State Dept spox J Kirby said the period of calm had lasted 12 to 18 hours and that Pindostan would like it to continue. A Kurdish military official said a ceasefire was holding, but Turkish military sources denied there was any such agreement, while a Turkish-backed Syrian rebel commander characterized it only as a “pause” and said that military operations would soon resume. Ankara says it will not take orders from anyone on how to protect the nation. The Turkish foreign ministry said on Tuesday military operations in Syria would continue until all threats to Turkish security were removed. The Turkish foreign ministry said:
The statements by Pindo boxtops about the content and the targets of the Euphrates Shield operation … are unacceptable and are not in line with the alliance between the two countries, (and) a complaint hsd been lodged with the Pindo ambassador to Turkey.

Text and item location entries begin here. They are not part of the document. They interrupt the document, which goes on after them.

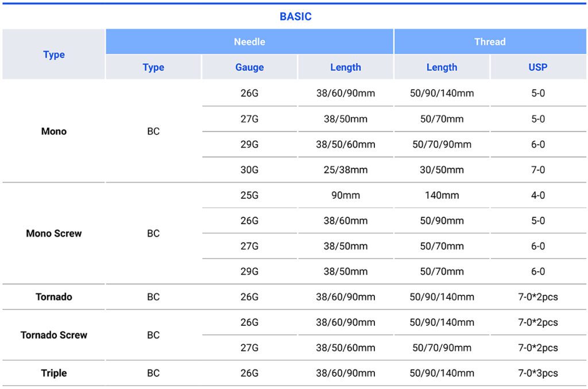This screenshot has width=588, height=389.
Task: Select the Thread column group header
Action: [490, 42]
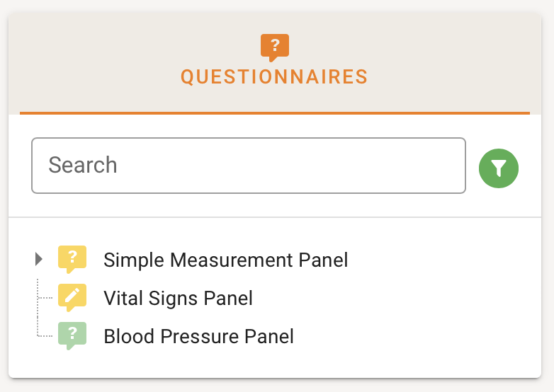Viewport: 554px width, 392px height.
Task: Click the Questionnaires header tab area
Action: click(x=274, y=64)
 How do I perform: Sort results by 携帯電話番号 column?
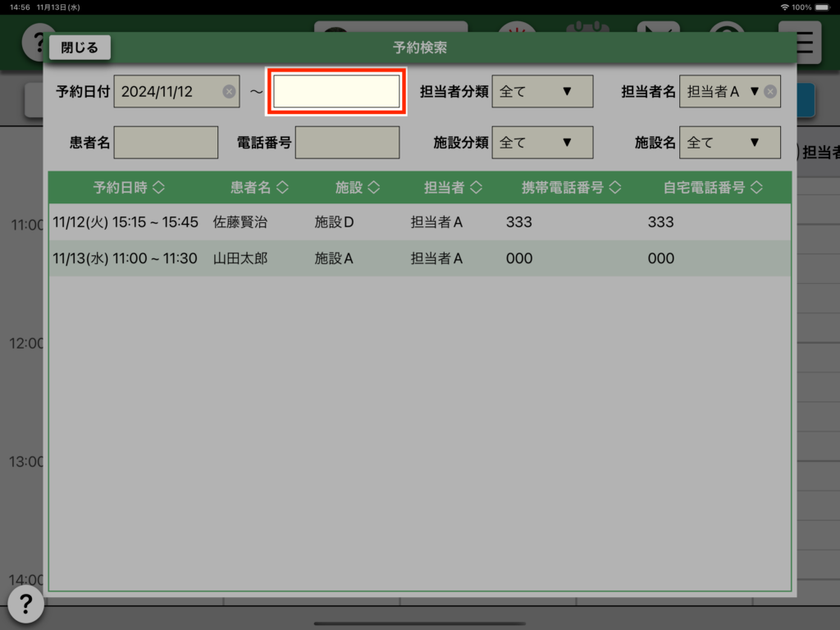pos(572,188)
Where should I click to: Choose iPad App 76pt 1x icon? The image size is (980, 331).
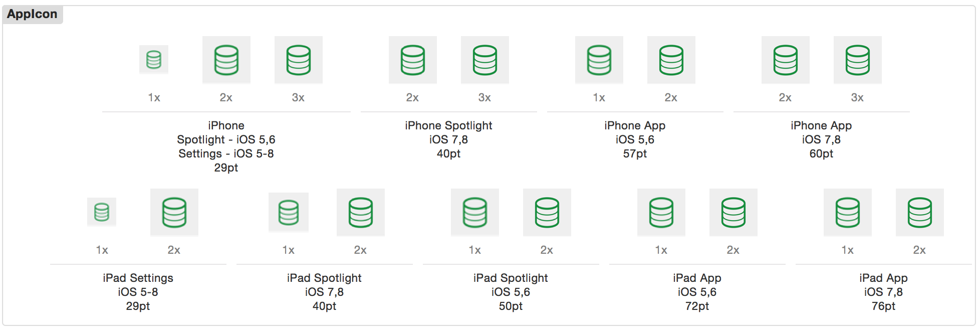[x=847, y=212]
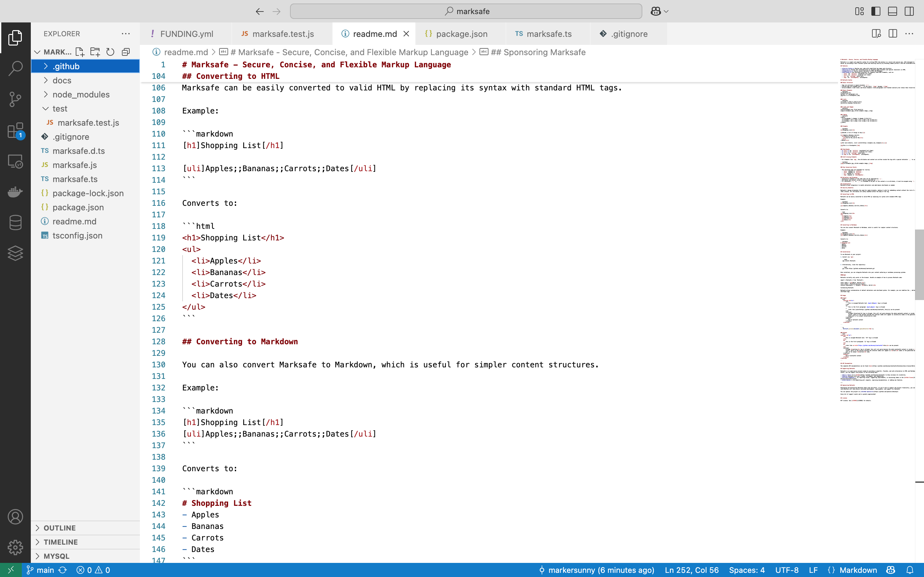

Eager to avoid more clashes between Turkey and Pindo-backed Syrian fighters, the Pentagon said it was establishing communications channels to better coordinate in a “crowded battlespace. Pentagon spokesman Matthew Allen said:
The improved coordination of armed activities in northern Syria will seek to assure the safety of all forces.
Sharfan Darwish, a spokesman for the Manbij Military Council, said a ceasefire between Turkey and the Jarablus Military Council was holding. Both councils are allied with the Syrian Democratic Forces (SDF), a Pindo-backed alliance of groups including the powerful Kurdish YPG militia that is fighting Islamic State insurgents and has expanded along Syria’s frontier with Turkey. The Jarablus Military Council subsequently said the temporary ceasefire was “under the oversight of the international coalition led by Pindostan.” Two senior Turkish military sources denied any such truce had been agreed. A commander in one of the Turkish-backed Syrian rebel groups that have clashed with SDF-allied groups south of Jarablus also denied such a deal, telling Reuters by telephone:
There is no truce and no ceasefire. But there has been a pause for some time. The operation will resume shortly.
A Pindo boxtop also declined to describe the pause in fighting as a ceasefire as such, though he said the intent was similar. Turkey’s army chief earlier signalled no let-up in Ankara’s Syria offensive, saying its successes showed a failed coup in Turkey last month had done nothing to dent the military’s power. Chief of General Staff Hulusi Akar said in a statement issued to mark a national holiday:
By pursuing the Euphrates Shield operation, which is crucial for our national security and for our neighbors’ security, the Turkish Armed Forces are showing they have lost none of their strength.
Turkey is still reeling from an attempted coup in July in which rogue military commanders used warplanes and tanks to try to oust Erdogan and the government, exposing splits in the ranks of NATO’s second-biggest military. In a purge of suspected coup sympathizers, 80,000 people have been removed from both civilian and military duties, including many generals, officers and rank-and-file soldiers. In its Syria offensive, Turkish forces and their rebel allies have taken a string of villages in areas controlled by the Syrian Democratic Forces (SDF) and advanced toward Manbij, a city the SDF captured this month. Turkey says its forces have struck multiple positions held by the Kurdish YPG militia, part of the SDF coalition. The YPG says its forces withdrew from the region before the Turkish assault and have already withdrawn to the eastern side of the Euphrates, in line with a demand from Pindostan. Turkey wants to stop Kurdish forces taking control of territory that lies between cantons to the east and west that they already hold, and so creating an unbroken Kurdish-controlled corridor on Turkey’s southern border.